Abstract
Objective: The purpose of this study was to evaluate the indications and surgical outcomes of aortic valve repair (AVP) using glutaraldehyde-treated autologous pericardial patch in children with aortic valve disease.
Patients and Methods: From September 2004 to December 2012, five children underwent AVP using glutaraldehyde treated autologous pericardium at our institution. The median age at surgery was 5.0 years (range: 2.6 to 11.6 years). The primary diagnoses were truncus arteriosus, ventricular septal defect, coarctation complex, complete transposition of the great arteries, and congenital aortic valve insufficiency. The criteria for this procedure included aortic insufficiency (AI), tricuspid aortic valve, cusp dysplasia limited to one or two cusps, and truncal valve insufficiency. The median follow-up time was 5.0 years (range: 2.0 to 6.6 years).
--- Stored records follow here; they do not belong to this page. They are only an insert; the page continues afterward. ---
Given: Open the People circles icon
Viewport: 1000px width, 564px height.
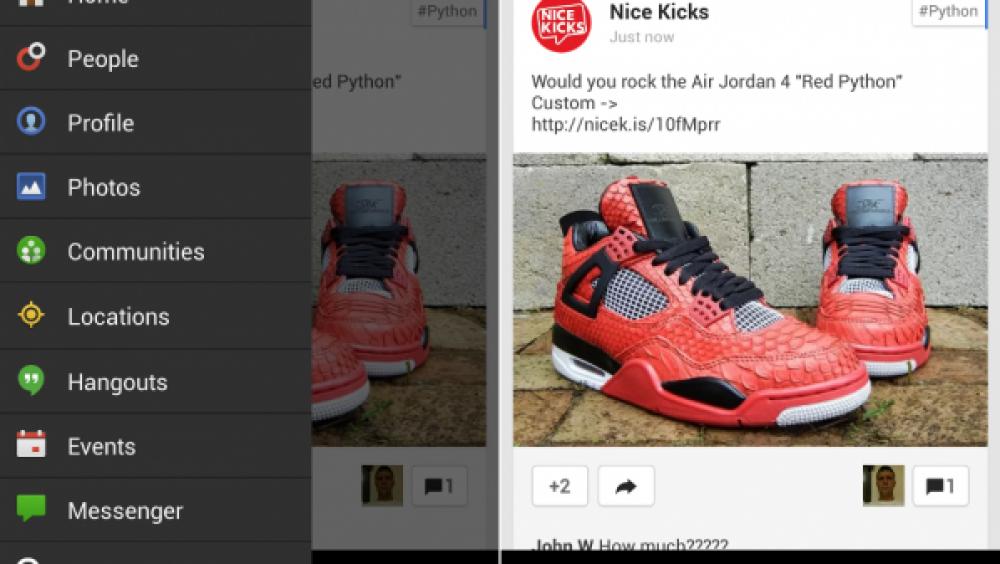Looking at the screenshot, I should click(x=31, y=57).
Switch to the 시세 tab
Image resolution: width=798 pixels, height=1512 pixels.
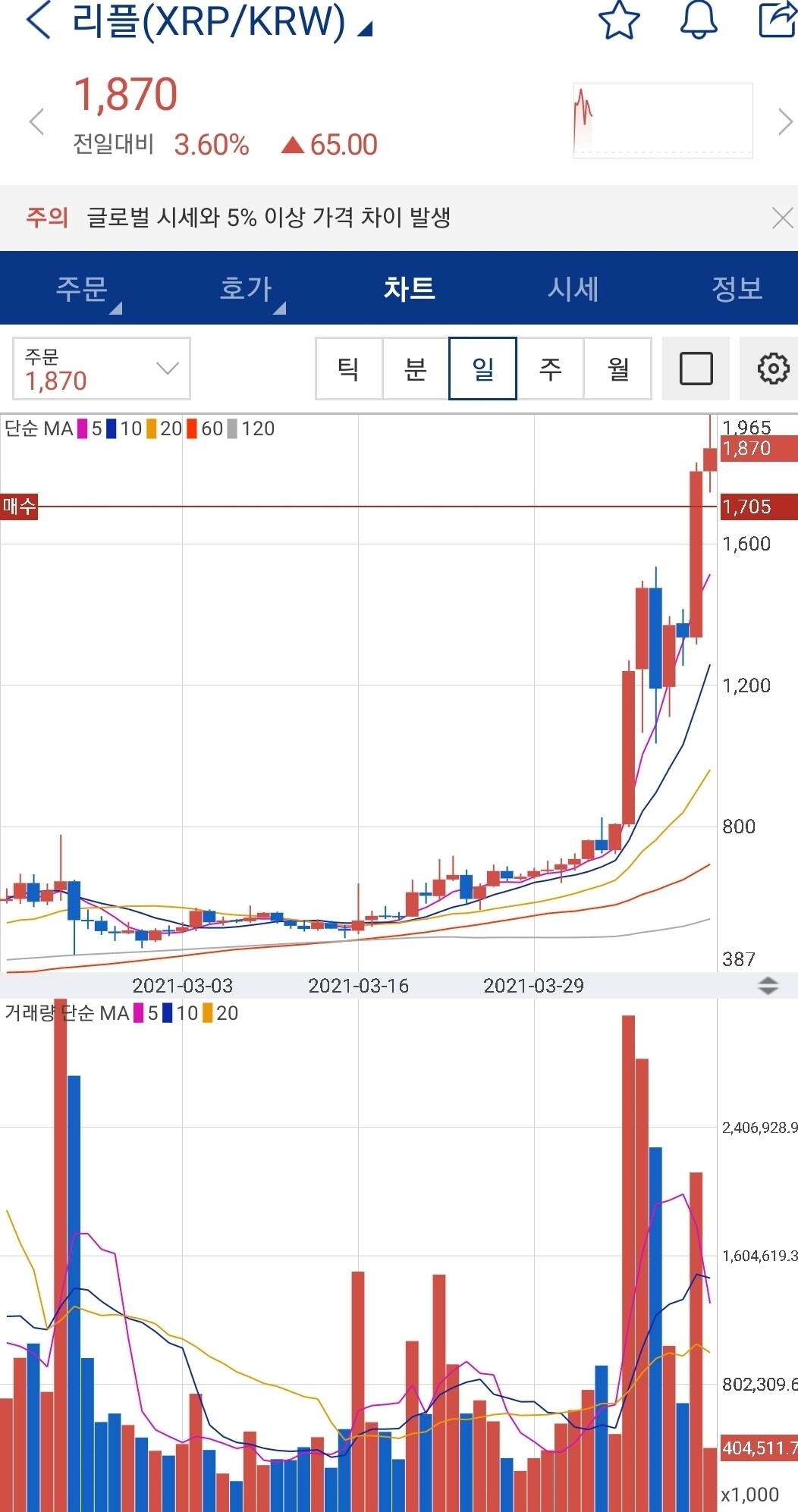tap(573, 289)
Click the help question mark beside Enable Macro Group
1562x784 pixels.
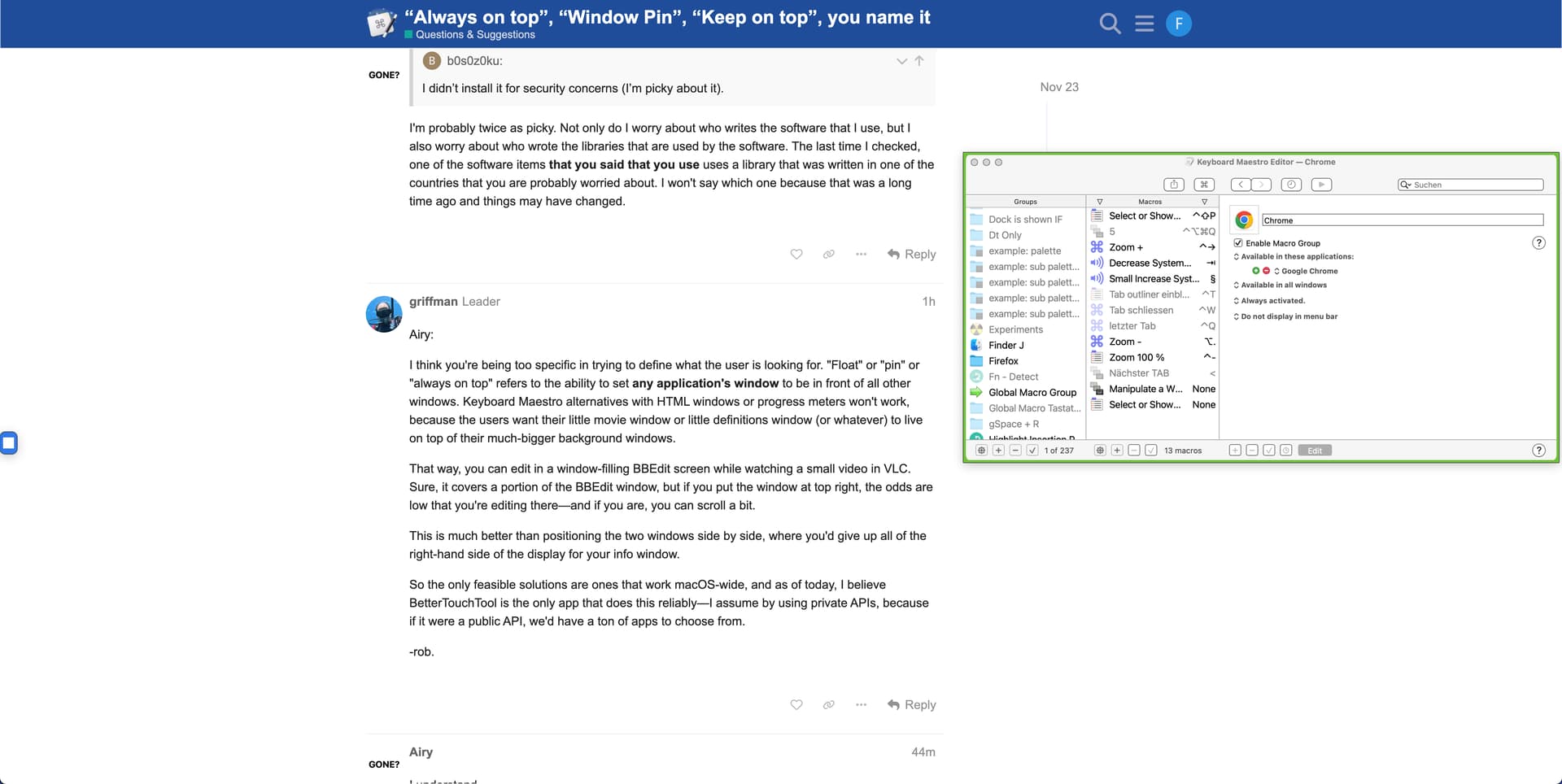point(1538,242)
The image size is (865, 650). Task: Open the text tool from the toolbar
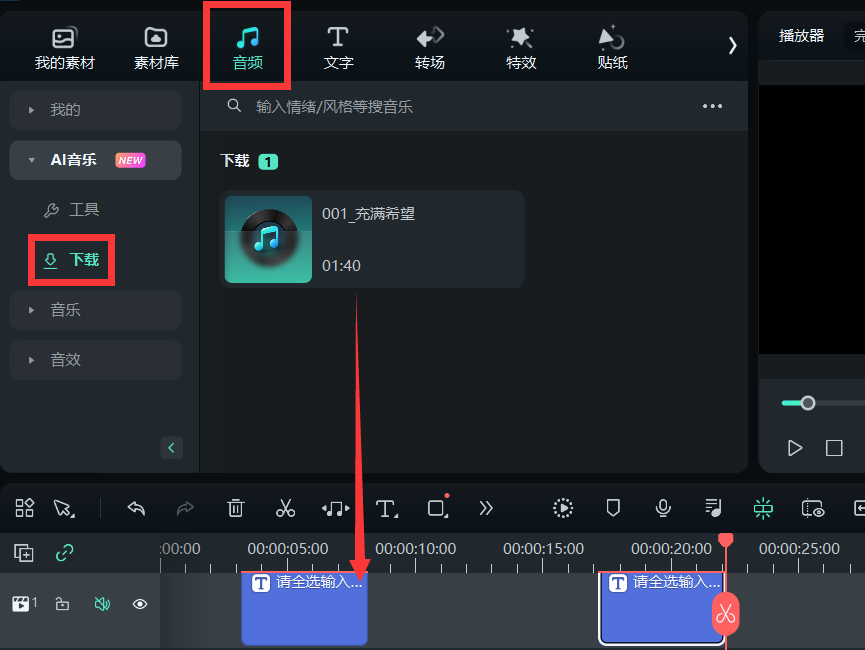click(386, 508)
Results: There were no early or late deaths. Preoperatively, the degree of AI was severe in four patients and moderate in one patient. After AVP, AI was improved to mild in four and mild to moderate in one patient. One patient, who had undergone two previous surgeries, underwent the Ross-Konno operation 4 years and 11 months after AVP because of progression of AI and aortic valve stenosis. Except this case, the degree of AI was mild in two and moderate in two patients, and the flow velocity of the aortic valve was less than 2.5 m/s at the latest follow-up. During follow up, the diameters of the aortic annulus had grown in all patients along the normal average curve (mean diameter was 18.8±4.3 mm preoperatively and 21.2±2.6 mm at the latest follow up).
Conclusion: AVP using a glutaraldehyde-treated autologous pericardial patch is an effective surgical option that can postpone aortic valve replacement or Ross procedure in patients with aortic or truncal valve insufficiency. Careful follow-up is necessary, particularly in patients with multiple previous surgeries.